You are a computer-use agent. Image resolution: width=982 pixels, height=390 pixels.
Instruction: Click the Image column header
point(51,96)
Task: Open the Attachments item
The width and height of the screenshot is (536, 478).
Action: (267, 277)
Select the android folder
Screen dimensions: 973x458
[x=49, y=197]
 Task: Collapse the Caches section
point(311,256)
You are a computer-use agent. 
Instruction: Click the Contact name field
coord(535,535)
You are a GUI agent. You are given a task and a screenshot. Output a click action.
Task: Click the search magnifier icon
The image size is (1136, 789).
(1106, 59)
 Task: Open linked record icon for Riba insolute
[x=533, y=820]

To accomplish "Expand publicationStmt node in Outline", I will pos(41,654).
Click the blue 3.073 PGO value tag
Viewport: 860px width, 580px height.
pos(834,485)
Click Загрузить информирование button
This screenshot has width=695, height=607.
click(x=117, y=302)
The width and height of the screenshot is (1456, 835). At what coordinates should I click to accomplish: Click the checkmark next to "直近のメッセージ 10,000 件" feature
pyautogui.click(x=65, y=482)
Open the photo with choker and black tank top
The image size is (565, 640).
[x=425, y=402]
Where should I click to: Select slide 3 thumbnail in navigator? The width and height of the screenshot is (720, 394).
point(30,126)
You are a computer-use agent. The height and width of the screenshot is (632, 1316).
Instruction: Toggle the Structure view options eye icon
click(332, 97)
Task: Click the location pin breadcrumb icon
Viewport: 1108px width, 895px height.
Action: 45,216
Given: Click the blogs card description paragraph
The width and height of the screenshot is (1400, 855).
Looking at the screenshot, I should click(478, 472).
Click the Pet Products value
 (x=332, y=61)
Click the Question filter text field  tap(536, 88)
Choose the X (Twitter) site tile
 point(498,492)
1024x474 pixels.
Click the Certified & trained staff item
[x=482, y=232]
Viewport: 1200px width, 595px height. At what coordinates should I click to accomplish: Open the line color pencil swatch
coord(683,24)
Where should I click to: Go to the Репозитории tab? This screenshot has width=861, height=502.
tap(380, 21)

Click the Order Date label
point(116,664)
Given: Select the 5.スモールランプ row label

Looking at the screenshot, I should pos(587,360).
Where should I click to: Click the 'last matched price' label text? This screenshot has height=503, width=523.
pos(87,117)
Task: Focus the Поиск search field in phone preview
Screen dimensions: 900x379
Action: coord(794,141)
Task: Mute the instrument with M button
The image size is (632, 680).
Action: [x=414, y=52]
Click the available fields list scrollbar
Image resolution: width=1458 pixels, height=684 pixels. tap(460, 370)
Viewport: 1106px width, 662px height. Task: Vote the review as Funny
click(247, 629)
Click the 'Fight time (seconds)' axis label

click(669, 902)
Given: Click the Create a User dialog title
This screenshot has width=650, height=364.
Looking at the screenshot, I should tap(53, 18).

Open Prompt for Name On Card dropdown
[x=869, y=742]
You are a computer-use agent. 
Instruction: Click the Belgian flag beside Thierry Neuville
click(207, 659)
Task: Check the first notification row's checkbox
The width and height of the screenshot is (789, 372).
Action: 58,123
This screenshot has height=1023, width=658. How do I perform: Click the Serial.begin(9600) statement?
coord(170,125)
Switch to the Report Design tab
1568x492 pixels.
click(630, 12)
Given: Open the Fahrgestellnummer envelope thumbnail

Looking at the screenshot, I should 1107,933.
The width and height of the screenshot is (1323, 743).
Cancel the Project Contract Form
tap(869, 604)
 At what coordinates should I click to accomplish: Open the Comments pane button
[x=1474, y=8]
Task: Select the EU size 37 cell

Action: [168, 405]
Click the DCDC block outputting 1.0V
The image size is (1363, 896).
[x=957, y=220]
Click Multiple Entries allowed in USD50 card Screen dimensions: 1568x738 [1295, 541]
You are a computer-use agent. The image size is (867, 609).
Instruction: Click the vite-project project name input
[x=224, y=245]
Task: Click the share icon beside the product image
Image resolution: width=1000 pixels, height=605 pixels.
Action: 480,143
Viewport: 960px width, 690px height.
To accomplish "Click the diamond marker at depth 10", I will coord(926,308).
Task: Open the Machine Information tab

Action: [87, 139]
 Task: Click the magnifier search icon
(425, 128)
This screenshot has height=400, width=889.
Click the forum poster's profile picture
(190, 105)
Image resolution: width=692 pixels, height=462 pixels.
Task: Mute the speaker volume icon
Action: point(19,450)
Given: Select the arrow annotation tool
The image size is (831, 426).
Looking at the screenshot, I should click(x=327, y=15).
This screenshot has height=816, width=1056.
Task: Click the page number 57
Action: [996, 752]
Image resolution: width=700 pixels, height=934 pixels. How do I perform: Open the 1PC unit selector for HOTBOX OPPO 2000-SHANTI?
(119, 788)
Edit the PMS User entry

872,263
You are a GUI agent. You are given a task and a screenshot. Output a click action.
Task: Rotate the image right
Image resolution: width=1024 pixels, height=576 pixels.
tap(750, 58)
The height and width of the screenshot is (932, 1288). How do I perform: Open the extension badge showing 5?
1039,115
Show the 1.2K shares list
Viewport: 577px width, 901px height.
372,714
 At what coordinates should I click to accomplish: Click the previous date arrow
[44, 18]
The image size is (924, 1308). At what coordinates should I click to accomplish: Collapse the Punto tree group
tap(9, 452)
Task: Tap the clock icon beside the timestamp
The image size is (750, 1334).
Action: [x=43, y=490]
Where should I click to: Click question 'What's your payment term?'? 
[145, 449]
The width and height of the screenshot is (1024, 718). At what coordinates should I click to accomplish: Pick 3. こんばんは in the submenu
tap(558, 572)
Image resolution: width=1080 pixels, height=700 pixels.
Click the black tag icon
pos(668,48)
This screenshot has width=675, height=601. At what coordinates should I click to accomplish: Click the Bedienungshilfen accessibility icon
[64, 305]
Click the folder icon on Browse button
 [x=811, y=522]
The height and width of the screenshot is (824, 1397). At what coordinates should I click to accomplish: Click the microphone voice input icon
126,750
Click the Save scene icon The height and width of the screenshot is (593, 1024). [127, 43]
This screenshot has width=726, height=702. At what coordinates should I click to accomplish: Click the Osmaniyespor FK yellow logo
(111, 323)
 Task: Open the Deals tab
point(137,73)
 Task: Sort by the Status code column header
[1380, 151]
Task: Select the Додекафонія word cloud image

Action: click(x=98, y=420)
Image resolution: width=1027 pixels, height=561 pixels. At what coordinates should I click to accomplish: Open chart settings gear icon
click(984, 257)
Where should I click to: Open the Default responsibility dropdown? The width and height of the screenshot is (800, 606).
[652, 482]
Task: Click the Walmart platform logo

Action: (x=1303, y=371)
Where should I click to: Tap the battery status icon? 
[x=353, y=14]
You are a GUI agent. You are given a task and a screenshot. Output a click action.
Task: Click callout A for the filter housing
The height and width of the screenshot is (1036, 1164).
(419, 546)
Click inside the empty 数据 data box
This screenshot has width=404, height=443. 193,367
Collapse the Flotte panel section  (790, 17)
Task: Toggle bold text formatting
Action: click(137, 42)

• _WORK REQUEST_: Working from the listing above, pick out every line that has "will" and copy it.

• _ANSWER TO THIS PROBLEM_:
To accomplish "Expand publicationStmt node in Outline", I will pos(41,654).
To accomplish "Click the diamond marker at depth 10", I will coord(926,308).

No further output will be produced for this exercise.